• **What is asked**
Copy out the data below unchanged, everything from its first line down to the line containing "pos(379,69)", and output nothing else.

• **Listed entries**
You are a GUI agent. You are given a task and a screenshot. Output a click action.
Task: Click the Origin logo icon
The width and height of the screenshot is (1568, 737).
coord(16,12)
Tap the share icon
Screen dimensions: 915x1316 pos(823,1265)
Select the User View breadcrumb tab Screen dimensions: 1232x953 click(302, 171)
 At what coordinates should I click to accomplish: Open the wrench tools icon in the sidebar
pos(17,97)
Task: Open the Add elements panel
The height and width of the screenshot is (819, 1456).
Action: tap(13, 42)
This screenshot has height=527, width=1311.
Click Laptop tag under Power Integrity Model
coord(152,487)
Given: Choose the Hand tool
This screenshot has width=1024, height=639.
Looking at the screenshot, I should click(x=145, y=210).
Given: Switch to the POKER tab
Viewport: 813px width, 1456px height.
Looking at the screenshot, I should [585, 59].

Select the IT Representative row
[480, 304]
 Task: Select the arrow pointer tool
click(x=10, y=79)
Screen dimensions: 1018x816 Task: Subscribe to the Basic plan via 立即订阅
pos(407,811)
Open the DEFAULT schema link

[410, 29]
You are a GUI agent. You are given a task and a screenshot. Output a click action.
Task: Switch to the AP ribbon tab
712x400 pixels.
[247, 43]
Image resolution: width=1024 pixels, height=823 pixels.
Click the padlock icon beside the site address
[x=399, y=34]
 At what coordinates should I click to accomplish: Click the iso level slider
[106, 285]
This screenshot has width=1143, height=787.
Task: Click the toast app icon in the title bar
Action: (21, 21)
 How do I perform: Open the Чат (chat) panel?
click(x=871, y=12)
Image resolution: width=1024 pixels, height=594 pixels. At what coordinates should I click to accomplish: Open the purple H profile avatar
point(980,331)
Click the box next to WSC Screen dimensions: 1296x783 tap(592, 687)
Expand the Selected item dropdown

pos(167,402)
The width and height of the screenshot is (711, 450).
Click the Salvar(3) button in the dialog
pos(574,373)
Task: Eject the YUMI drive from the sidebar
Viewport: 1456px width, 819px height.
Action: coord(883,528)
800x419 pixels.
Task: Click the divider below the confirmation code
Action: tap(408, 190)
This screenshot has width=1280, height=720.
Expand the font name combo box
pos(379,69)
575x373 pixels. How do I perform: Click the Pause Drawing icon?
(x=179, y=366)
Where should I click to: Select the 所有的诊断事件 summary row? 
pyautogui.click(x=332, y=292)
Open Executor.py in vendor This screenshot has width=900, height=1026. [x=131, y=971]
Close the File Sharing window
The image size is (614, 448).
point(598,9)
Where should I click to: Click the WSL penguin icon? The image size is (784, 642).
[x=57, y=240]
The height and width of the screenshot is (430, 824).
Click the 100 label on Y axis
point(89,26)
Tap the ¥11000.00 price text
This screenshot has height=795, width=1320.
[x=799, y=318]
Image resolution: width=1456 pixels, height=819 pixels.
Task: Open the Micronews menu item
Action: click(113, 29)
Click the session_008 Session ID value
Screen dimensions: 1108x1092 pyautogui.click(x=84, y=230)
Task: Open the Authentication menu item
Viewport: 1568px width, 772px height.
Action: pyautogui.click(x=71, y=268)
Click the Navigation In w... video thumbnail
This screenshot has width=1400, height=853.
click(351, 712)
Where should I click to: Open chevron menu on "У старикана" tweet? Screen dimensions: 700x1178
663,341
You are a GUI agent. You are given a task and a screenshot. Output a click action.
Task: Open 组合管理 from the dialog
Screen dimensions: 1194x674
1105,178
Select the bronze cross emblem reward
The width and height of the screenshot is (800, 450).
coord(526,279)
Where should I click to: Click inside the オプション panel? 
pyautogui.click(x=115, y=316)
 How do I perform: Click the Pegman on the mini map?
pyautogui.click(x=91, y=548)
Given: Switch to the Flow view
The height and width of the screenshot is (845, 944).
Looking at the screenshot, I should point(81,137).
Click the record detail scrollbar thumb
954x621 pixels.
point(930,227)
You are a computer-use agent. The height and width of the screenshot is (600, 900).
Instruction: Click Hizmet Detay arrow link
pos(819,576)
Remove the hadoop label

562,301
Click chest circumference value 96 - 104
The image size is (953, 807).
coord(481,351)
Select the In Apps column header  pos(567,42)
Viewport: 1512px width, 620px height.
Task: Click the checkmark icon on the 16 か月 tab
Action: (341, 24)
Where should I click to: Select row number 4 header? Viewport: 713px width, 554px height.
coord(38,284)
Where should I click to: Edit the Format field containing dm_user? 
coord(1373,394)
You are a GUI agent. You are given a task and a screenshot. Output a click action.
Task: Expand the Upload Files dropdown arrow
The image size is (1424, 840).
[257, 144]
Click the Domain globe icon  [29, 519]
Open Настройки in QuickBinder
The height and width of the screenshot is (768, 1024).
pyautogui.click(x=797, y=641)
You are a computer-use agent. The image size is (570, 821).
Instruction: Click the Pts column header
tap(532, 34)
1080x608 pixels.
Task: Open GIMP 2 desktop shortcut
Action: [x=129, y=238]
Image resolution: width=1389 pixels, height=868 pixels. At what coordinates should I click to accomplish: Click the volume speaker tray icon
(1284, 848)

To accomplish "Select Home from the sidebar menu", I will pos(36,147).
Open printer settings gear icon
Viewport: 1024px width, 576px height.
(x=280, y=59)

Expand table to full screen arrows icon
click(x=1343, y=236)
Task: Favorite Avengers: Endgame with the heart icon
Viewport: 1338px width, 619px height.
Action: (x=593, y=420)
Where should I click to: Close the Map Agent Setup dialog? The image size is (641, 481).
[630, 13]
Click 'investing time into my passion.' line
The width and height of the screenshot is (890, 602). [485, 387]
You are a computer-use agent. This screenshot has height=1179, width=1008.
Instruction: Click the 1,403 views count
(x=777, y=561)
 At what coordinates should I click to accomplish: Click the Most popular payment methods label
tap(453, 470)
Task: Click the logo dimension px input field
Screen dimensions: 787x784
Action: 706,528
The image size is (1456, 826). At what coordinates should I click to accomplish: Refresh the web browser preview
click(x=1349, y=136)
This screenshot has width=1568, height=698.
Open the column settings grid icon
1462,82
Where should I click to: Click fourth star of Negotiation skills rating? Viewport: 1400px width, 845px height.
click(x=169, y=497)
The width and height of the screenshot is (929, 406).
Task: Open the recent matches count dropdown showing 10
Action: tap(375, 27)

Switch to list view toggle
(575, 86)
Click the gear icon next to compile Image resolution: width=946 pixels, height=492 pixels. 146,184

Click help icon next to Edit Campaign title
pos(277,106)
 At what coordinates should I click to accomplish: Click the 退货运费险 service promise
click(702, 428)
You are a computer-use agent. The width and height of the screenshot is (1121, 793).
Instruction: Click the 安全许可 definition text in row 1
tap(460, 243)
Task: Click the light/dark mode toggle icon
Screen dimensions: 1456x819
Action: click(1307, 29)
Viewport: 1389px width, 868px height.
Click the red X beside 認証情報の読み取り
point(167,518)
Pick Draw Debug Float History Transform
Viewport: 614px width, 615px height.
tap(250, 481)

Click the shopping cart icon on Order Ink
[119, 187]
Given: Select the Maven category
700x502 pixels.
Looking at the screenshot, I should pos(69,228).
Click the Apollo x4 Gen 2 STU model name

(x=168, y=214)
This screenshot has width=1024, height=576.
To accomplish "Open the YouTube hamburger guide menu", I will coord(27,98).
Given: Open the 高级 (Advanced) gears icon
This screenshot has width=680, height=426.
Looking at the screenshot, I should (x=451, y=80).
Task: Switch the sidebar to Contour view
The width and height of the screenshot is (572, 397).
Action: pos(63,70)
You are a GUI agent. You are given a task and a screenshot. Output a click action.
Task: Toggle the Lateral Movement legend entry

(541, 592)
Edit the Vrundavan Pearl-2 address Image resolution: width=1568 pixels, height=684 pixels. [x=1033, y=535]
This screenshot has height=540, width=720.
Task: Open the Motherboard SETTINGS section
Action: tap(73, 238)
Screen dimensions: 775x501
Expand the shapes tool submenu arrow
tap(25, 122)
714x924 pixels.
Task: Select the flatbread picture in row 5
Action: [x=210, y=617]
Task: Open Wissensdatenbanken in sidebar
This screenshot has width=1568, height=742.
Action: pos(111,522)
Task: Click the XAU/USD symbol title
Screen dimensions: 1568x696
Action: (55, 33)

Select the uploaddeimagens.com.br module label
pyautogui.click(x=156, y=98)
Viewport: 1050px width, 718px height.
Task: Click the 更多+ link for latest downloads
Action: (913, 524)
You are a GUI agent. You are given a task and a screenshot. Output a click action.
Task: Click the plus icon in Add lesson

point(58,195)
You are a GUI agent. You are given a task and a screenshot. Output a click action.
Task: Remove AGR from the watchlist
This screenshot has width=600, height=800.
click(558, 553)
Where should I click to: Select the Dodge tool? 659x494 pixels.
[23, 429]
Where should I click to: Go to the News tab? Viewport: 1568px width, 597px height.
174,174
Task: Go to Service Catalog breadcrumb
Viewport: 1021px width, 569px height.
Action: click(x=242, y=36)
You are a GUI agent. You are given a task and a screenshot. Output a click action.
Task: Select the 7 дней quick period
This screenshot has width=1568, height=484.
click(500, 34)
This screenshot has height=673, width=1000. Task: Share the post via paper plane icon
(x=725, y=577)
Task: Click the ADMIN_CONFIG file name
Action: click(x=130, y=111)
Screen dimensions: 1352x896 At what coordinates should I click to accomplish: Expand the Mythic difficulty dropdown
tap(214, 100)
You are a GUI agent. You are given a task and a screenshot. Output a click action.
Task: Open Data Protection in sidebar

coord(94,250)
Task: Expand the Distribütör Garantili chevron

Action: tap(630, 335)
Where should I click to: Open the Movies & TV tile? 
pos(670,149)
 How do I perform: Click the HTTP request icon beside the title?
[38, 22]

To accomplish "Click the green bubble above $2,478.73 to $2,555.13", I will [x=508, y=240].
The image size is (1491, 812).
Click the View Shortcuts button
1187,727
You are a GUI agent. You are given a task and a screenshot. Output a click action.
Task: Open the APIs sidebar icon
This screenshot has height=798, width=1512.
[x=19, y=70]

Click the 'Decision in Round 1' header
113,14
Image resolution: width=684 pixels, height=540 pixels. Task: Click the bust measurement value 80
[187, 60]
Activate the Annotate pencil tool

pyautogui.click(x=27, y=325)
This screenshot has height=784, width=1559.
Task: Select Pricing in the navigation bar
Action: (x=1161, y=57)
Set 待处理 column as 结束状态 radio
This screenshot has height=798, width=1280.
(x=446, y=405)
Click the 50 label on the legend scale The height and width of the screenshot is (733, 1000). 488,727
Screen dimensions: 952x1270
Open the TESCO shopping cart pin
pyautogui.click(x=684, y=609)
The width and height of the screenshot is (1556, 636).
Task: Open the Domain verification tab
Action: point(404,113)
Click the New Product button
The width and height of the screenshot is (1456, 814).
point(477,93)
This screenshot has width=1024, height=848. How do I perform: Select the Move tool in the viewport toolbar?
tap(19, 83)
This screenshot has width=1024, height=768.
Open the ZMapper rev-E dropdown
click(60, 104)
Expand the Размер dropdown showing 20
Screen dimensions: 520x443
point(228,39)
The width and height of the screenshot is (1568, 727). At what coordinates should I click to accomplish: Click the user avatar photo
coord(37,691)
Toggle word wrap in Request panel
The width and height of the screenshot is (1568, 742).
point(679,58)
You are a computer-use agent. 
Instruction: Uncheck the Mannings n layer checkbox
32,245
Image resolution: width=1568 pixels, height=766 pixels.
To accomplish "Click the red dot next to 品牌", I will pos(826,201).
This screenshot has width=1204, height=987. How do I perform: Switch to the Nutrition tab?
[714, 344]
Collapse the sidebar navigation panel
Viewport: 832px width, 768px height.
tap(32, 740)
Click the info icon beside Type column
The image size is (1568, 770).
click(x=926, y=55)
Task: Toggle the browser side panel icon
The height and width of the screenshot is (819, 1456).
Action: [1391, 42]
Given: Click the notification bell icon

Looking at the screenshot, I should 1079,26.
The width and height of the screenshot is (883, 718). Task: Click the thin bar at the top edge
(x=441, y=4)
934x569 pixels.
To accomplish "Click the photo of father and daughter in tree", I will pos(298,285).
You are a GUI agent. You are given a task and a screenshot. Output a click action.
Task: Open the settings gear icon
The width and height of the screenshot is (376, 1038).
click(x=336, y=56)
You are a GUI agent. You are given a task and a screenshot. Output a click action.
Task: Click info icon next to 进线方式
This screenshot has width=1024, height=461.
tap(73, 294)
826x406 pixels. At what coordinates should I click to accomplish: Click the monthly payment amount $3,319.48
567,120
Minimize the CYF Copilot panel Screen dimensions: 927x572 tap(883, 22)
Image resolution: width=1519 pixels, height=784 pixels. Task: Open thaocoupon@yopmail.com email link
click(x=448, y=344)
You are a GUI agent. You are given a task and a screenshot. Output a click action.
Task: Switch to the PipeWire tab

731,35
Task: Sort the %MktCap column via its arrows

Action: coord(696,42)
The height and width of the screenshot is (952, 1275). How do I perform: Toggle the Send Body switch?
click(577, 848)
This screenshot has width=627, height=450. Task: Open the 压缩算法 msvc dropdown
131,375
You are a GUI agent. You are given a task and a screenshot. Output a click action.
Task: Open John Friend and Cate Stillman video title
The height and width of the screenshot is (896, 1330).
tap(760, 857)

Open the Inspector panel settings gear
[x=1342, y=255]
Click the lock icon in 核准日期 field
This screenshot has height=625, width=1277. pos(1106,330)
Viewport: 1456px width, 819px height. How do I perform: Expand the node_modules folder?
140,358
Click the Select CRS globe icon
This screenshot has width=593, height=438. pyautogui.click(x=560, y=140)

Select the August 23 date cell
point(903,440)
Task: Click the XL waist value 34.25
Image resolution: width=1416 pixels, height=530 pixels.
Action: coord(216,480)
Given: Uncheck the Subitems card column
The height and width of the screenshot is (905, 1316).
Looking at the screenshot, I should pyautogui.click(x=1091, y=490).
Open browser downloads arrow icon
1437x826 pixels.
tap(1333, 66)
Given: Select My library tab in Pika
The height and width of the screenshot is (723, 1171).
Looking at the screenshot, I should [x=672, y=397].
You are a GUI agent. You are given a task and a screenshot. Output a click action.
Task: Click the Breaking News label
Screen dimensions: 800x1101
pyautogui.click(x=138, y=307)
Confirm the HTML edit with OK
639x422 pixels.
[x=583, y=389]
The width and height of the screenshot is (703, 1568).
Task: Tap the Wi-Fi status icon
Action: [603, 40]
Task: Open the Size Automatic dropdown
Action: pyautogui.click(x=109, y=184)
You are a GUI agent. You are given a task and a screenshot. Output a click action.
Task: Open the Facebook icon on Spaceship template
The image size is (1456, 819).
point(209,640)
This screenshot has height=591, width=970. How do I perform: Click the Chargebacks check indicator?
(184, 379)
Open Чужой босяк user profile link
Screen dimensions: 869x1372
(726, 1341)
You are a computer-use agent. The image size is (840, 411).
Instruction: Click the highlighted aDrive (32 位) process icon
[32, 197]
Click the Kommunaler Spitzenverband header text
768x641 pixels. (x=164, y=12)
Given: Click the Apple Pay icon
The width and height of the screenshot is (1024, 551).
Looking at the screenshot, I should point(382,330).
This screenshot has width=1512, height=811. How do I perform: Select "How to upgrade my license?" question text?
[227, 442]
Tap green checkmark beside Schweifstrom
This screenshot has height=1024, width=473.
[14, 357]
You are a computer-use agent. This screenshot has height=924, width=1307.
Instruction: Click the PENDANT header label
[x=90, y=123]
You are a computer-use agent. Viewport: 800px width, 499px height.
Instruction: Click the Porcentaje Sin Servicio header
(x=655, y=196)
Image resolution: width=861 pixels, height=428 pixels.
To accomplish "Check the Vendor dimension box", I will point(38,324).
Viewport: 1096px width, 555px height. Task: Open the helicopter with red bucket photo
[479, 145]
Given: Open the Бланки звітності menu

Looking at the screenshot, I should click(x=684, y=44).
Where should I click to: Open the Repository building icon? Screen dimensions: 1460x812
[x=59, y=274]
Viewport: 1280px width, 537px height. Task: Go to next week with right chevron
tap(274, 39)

• **Solved problem**
You are a GUI agent. You are given a task and a screenshot. Output a click action.
Task: Click the Origin logo icon
The width and height of the screenshot is (1568, 737).
coord(16,12)
Tap the share icon
Screen dimensions: 915x1316 pos(823,1265)
Select the User View breadcrumb tab Screen dimensions: 1232x953 click(302, 171)
 At what coordinates should I click to accomplish: Open the wrench tools icon in the sidebar
pos(17,97)
Task: Open the Add elements panel
The height and width of the screenshot is (819, 1456).
Action: tap(13, 42)
This screenshot has height=527, width=1311.
Click Laptop tag under Power Integrity Model
coord(152,487)
Given: Choose the Hand tool
This screenshot has width=1024, height=639.
Looking at the screenshot, I should click(x=145, y=210).
Given: Switch to the POKER tab
Viewport: 813px width, 1456px height.
Looking at the screenshot, I should [585, 59].

Select the IT Representative row
[480, 304]
 Task: Select the arrow pointer tool
click(x=10, y=79)
Screen dimensions: 1018x816 Task: Subscribe to the Basic plan via 立即订阅
pos(407,811)
Open the DEFAULT schema link

[410, 29]
You are a GUI agent. You are given a task and a screenshot. Output a click action.
Task: Switch to the AP ribbon tab
712x400 pixels.
[247, 43]
Image resolution: width=1024 pixels, height=823 pixels.
Click the padlock icon beside the site address
[x=399, y=34]
 At what coordinates should I click to accomplish: Click the iso level slider
[106, 285]
This screenshot has width=1143, height=787.
Task: Click the toast app icon in the title bar
Action: (21, 21)
 How do I perform: Open the Чат (chat) panel?
click(x=871, y=12)
Image resolution: width=1024 pixels, height=594 pixels. At what coordinates should I click to accomplish: Open the purple H profile avatar
point(980,331)
Click the box next to WSC Screen dimensions: 1296x783 tap(592, 687)
Expand the Selected item dropdown

pos(167,402)
The width and height of the screenshot is (711, 450).
Click the Salvar(3) button in the dialog
pos(574,373)
Task: Eject the YUMI drive from the sidebar
Viewport: 1456px width, 819px height.
Action: coord(883,528)
800x419 pixels.
Task: Click the divider below the confirmation code
Action: tap(408, 190)
This screenshot has width=1280, height=720.
Expand the font name combo box
pos(379,69)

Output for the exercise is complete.